Infuse connection into curriculum.
Design literacy, numeracy, and subject content around authentic issues students care about. A statistics lesson on local environmental data, for example, can also contribute to a community project.
Defend and deepen inclusive practices.
Schools can continue to champion cultural competence, equity initiatives, and support for gender-diverse and marginalised students, even when political headwinds blow the other way. These aren’t “extras” – they are vital to students’ wellbeing and achievement.
Foster agency and autonomy.
As Anderson and Winthrop note, students engage more deeply when they can make meaningful choices. Build opportunities for student voice, interest-driven projects, and self-directed learning into existing lessons.
Create opportunities for meaningful contribution.
Community service, mentoring, sustainability projects, and problem-solving challenges help students feel their work matters.
Prioritise relationships.
Regular check-ins, circles, and informal conversations help students feel seen and heard, reinforcing the human connection that many young people are missing.
Teach hope explicitly.
Use Snyder’s Hope Theory to show students how to break down big goals into smaller steps (pathways thinking) and build agency by celebrating progress.

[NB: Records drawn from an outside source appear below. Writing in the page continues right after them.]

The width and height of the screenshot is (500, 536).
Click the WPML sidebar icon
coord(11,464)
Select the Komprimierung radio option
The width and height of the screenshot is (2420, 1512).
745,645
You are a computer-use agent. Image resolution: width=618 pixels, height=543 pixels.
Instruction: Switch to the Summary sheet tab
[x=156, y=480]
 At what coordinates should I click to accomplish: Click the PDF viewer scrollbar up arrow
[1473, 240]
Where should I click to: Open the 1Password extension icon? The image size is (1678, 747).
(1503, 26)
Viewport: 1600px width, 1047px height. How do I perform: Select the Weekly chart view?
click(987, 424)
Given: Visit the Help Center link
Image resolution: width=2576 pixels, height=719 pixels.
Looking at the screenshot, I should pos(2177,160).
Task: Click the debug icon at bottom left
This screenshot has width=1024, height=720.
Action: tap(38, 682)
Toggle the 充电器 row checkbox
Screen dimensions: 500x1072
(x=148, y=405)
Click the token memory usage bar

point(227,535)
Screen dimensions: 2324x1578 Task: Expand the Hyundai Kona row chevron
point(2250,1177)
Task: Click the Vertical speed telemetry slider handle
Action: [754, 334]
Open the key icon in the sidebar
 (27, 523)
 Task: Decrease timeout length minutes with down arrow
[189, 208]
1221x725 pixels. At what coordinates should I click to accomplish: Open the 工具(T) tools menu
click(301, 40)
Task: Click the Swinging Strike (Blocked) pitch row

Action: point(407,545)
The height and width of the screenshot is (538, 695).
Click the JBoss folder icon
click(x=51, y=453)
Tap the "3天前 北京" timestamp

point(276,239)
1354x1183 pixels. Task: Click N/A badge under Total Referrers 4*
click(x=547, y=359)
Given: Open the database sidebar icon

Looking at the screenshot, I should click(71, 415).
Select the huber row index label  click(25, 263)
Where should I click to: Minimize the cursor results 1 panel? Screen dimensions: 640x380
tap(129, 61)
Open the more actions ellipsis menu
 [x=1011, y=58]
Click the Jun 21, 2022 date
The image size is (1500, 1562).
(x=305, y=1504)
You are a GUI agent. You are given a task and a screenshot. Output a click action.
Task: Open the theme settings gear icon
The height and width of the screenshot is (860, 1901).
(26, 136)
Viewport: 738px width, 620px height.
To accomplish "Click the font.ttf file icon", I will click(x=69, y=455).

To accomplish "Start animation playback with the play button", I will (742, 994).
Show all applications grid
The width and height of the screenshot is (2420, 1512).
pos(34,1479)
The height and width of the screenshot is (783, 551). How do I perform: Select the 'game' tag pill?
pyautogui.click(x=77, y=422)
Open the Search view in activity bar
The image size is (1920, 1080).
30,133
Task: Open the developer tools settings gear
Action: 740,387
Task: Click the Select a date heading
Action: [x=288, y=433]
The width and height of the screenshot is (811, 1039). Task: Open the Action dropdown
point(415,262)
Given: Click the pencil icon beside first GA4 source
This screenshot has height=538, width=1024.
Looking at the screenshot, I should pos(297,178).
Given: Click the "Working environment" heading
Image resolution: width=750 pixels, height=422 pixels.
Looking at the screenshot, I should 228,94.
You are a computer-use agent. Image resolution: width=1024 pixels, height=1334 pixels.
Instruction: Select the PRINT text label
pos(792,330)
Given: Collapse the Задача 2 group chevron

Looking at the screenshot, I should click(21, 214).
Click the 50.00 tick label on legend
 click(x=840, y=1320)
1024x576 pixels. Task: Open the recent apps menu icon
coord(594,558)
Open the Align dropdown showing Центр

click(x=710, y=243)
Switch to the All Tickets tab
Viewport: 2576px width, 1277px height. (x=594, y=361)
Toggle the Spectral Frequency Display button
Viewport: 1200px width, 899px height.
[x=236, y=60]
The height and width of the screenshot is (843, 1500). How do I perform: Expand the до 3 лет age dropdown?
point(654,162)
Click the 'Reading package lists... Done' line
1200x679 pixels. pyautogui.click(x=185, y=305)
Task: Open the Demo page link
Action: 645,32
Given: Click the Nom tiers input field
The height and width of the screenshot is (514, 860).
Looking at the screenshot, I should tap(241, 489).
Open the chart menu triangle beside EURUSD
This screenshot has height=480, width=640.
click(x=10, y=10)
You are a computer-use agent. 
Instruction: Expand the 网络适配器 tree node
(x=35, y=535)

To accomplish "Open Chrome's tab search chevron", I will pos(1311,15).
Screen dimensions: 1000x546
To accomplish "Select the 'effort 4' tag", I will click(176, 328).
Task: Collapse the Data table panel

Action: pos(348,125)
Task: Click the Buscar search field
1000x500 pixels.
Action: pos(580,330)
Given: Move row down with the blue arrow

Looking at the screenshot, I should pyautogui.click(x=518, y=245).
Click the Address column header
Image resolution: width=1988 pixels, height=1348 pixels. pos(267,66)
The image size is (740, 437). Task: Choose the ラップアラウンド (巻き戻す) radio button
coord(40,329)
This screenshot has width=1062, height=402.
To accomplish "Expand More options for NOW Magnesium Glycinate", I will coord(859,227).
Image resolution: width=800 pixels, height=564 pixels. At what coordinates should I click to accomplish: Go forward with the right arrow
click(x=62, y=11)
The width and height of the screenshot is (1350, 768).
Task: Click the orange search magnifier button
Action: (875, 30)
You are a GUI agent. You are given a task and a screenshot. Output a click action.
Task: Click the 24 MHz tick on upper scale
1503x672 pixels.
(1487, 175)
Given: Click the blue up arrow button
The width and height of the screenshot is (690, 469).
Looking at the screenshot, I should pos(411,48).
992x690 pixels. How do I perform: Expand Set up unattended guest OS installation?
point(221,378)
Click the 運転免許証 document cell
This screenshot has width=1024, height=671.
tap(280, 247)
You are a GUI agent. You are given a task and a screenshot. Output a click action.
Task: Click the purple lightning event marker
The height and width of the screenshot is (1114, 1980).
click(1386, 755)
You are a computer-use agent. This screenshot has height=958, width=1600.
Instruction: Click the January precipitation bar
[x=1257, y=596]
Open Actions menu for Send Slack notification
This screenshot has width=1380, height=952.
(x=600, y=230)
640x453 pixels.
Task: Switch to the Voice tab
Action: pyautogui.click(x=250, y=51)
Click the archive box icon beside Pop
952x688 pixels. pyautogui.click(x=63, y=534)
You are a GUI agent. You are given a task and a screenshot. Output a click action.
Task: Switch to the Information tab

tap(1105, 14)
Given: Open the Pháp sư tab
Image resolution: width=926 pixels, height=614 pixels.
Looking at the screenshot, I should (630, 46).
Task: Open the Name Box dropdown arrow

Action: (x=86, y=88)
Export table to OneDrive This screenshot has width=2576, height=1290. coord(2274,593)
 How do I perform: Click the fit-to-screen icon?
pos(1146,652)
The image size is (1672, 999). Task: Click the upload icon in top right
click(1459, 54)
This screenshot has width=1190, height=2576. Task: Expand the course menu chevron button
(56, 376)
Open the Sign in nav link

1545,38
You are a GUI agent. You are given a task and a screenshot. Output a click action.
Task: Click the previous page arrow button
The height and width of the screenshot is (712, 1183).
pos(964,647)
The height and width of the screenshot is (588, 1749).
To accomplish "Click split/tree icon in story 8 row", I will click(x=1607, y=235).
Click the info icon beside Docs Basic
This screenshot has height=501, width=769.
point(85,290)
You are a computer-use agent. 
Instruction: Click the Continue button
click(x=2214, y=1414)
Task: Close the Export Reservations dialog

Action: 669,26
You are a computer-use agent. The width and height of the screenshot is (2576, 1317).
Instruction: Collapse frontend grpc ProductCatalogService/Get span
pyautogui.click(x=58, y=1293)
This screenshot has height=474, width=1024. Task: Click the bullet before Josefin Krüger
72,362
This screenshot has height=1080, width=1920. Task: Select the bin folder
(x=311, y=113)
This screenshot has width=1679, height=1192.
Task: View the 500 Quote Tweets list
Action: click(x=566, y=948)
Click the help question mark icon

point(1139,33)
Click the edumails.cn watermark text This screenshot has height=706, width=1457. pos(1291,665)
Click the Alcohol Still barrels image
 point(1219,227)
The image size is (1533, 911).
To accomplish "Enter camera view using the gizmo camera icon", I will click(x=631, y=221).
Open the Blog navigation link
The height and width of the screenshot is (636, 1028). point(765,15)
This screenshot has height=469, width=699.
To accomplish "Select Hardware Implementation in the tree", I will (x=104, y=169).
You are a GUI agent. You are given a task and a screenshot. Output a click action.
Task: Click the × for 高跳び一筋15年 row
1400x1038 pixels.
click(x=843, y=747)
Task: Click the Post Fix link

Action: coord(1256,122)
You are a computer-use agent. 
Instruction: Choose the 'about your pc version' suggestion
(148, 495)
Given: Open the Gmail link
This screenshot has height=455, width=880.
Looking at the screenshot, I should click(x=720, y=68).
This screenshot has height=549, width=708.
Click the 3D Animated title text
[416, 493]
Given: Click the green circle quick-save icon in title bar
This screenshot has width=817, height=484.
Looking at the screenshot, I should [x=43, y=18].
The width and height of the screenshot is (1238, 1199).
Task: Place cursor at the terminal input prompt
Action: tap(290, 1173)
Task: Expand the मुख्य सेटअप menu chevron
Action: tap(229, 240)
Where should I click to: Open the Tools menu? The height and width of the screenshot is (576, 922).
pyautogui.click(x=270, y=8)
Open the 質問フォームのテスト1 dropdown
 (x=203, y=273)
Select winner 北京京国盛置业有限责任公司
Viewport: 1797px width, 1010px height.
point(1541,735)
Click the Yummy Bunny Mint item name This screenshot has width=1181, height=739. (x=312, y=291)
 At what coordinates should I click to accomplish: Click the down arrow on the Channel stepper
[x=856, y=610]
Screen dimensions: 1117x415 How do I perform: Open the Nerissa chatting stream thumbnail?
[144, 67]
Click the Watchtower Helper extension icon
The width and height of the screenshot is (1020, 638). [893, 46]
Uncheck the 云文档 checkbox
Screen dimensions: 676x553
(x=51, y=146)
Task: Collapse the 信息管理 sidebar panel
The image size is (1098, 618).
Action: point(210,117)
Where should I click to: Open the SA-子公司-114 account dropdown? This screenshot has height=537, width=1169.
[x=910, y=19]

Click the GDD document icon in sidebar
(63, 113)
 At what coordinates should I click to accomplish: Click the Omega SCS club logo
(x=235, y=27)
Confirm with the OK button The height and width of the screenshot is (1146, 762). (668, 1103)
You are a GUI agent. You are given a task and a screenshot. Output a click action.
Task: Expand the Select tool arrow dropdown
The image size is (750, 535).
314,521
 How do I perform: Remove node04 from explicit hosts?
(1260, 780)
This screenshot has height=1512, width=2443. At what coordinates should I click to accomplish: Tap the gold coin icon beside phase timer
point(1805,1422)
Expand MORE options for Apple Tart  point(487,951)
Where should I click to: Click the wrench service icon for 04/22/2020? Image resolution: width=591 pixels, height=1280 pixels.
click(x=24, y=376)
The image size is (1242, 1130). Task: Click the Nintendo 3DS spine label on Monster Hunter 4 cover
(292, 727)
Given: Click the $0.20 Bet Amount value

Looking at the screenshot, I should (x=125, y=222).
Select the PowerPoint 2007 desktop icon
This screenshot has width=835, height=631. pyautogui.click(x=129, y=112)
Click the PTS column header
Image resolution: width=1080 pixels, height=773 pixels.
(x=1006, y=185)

Reconnect with the natural world.
Outdoor experiences – gardening, conservation projects, field trips – help students find perspective and peace.
A call to policymakers
For this work to flourish, system leaders must support a broader vision of education. Narrowing the definition of success to academic achievement only is a false economy. Students cannot thrive academically if they feel disconnected, hopeless, or unseen.
Likewise, dismantling equity and inclusion programmes undermines both wellbeing and academic achievement. Students need schools where they are valued, their identities are respected, and they can see a secure future for themselves. Policy settings that make certain students feel less safe or less welcome directly harm learning outcomes for everyone.
We need accountability and resourcing structures that give schools permission – and the time – to focus on holistic development alongside academic achievement. This isn’t about lowering standards; it’s about recognising that connected, purposeful students are far more likely to succeed in literacy, numeracy, and life beyond school.
A collective responsibility
The challenge of disconnection is too large for schools and educators to solve alone, but they can be a powerful catalyst for change. By intentionally fostering belonging, purpose, and pathways to the future, teachers can help young people rediscover hope.
In a world where so many young people feel powerless, each action to connect them—to each other, to their communities, and to meaningful futures—can light the way forward.
So the question is; “How can we, as educators and policymakers, integrate connection-building into the work we’re already asked to do – rather than seeing it as something extra? What would change if we measured success by the hope and connectedness students carry into the future, as well as by their test scores?”


One reply on “Connectedness, Hope, and the Role of Schools in a Fractured World”
Yes. I have felt some despair at the ever-decreasing scope of the curriculum. I am so lucky to have a day where I focus on Visual Arts to get kids creativity and innovation muscles working, as well as incorporating the Sciences, Literacy and Ethics. I limit ‘explicit teaching’ give autonomy and encourage Play.